*EXERCÍCIOS*:
[a] No trecho sobre acidentes nucleares, a que as pesquisas atribuem parcialmente o aumento dos casos de câncer de tireoide?
[b] Retome o trecho sobre acidentes nucleares e dê continuidade a ele a partir da última frase.
:: TRECHO FORNECIDO
Estudos com os sobreviventes do desastre de Thernobil mostraram aumento nos casos de câncer de tireoide. Nas décadas seguintes ao acidente, pesquisadores detectaram taxas dessa condição cerca de três vezes maiores do que o esperado em jovens da antiga União Soviética. De acordo com as pesquisas, esse aumento é parcialmente atribuído ao consumo de leite contaminado.
No entanto, conforme Lyman, os maiores estudos para delinear o risco geral de câncer foram publicados no início dos anos 2000, época em que muitos casos da doença provocados pelo desastre de Tchernobil poderiam ainda não ter se manifestado. E, em torno de 20 anos depois, não houve nenhum acompanhamento completo desses relatórios.
Estudos sobre o impacto de Thernobil na saúde também apontam altos índices de depressão e ansiedade na população de áreas próximas.
Fukushima, uma melhor comparação
De acordo com Lyman, qualquer precipitação radioativa a partir de um possível acidente na usina de Zaporíjia provavelmente teria mais em comum com as consequências do desastre nuclear de Fukushima, no Japão, em 2011.
"As consequências que levaram a uma dispersão tão grande e ampla da atividade radioativa [em Thernobil] são possivelmente menos prováveis de ocorrer em Zaporíjia, que tem reatores de água leve, mais parecidos com os reatores existentes na Alemanha ou em outros lugares do Ocidente", argumenta.
O acidente nuclear em Fukushima marca, junto com Thernobil o único desastre em uma usina que foi classificado como "sete" na Escala Internacional de Eventos Nucleares da Agência Internacional de Energia Atômica. O desastre foi provocado por um forte terremoto seguido de um tsunami que levou a usina a ficar sem energia, provocando três fusões nucleares, explosões de hidrogênio e grande liberação de radiação.
Relatórios oficiais concluíram que, embora muitas pessoas tenham morrido devido ao tsunami e ao terremoto, nenhuma morreu diretamente por causa do acidente nuclear. Além de doenças causadas pela radiação na população vizinha à Fukushima, o maior impacto na saúde ainda tem sido o estresse psicológico experimentado pelas pessoas que foram evacuadas da área.
Atualmente, pesquisadores dizem que o acidente em Fukushima deixou apenas uma pequena marca no ambiente próximo, porque grande parte da radiação foi liberada no mar.
"Obviamente, Zaporíjia não tem saída para o mar, portanto, não seria esse o caso [de liberar radiação na água]. Mas, ainda assim, seria de se esperar, provavelmente, menos material radioativo liberado e dispersado", diz Lyman.
::::
:: LINHAS APRESENTADAS
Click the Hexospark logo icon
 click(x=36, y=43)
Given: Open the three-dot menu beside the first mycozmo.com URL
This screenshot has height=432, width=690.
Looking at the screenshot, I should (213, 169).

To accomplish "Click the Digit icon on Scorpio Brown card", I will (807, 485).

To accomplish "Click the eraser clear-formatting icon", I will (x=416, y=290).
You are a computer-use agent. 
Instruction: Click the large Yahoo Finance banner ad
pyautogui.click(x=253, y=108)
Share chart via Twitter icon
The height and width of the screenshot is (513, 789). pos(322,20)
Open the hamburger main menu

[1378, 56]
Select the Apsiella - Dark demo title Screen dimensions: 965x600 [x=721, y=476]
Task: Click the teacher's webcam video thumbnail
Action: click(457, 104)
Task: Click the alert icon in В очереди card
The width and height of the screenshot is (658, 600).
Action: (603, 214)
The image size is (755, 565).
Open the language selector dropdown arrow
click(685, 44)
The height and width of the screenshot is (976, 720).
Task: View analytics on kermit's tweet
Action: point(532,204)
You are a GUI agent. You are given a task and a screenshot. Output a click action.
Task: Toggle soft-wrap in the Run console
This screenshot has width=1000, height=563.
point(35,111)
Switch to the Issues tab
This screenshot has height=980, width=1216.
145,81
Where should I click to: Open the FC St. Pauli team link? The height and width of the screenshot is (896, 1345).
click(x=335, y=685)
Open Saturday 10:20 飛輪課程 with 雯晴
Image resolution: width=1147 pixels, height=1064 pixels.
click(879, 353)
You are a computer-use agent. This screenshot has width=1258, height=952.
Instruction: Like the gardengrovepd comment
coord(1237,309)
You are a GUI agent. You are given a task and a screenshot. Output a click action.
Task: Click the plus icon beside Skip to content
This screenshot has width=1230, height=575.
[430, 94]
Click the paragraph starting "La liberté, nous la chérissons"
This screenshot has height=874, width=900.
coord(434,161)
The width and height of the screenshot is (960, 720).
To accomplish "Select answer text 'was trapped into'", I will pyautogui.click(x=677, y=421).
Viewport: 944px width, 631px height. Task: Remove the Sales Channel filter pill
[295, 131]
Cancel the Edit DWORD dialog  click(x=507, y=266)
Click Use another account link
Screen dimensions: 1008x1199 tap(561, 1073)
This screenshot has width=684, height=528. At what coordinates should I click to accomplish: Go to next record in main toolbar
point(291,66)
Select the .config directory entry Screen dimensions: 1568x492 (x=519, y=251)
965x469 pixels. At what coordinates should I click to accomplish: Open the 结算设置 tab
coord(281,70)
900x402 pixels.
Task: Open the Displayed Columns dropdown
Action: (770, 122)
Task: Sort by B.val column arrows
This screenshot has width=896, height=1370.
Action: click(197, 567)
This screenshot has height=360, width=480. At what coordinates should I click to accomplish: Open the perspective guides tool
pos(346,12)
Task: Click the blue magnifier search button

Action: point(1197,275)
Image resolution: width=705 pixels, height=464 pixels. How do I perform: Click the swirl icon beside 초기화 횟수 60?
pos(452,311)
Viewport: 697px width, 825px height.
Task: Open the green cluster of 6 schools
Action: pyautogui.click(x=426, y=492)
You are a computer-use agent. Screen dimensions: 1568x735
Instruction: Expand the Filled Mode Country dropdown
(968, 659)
::::
*RESPOSTAS*:
[a] Ao consumo de leite contaminado.

[b]
Lyman acrescenta que o nível de radiação liberado a partir de um possível acidente em Zaporíjia dependeria do fato de o acidente ser técnico (por exemplo, uma consequência da perda de energia no prédio por vários dias) ou relacionado a combate, caso em que a radiação seria liberada mais rapidamente. Em uma situação como essa, a gravidade de quaisquer consequências provavelmente ficaria em algum lugar entre o que aconteceu em Thernobil e o que aconteceu em Fukushima, diz.
"Acho que a probabilidade de outro evento como o de Thernobil afetar a Alemanha, por exemplo, é menor. Haveria, provavelmente, impactos consideráveis, mas não tão grandes quanto os que foram vividos em 1986", afirma Lyman.
Outros reatores também representam risco
Zaporíjia tem chamado muito a atenção porque atualmente é a única usina nuclear na Ucrânia sob controle direto russo. Mas Lyman mostra-se também preocupado com outras usinas, que são mais antigas, no país. Isso as torna ainda mais suscetíveis a consequências catastróficas no caso de um acidente.
"Há três outras usinas nucleares na Ucrânia que estão muito mais próximas da fronteira ocidental. Portanto, elas estão longe do fronte, mas ainda assim ao alcance de mísseis ou drones russos", diz.
Embora nenhum desses reatores seja do mesmo modelo que os de Thernobil, argumenta Lyman, alguns são antigos reatores soviéticos de água leve, que não seriam tão resistentes a um ataque como os da usina de Zaporíjia.
"Se as usinas se tornarem mais acessíveis para ataques, isso poderia ser uma preocupação maior para a Europa Ocidental", conclui.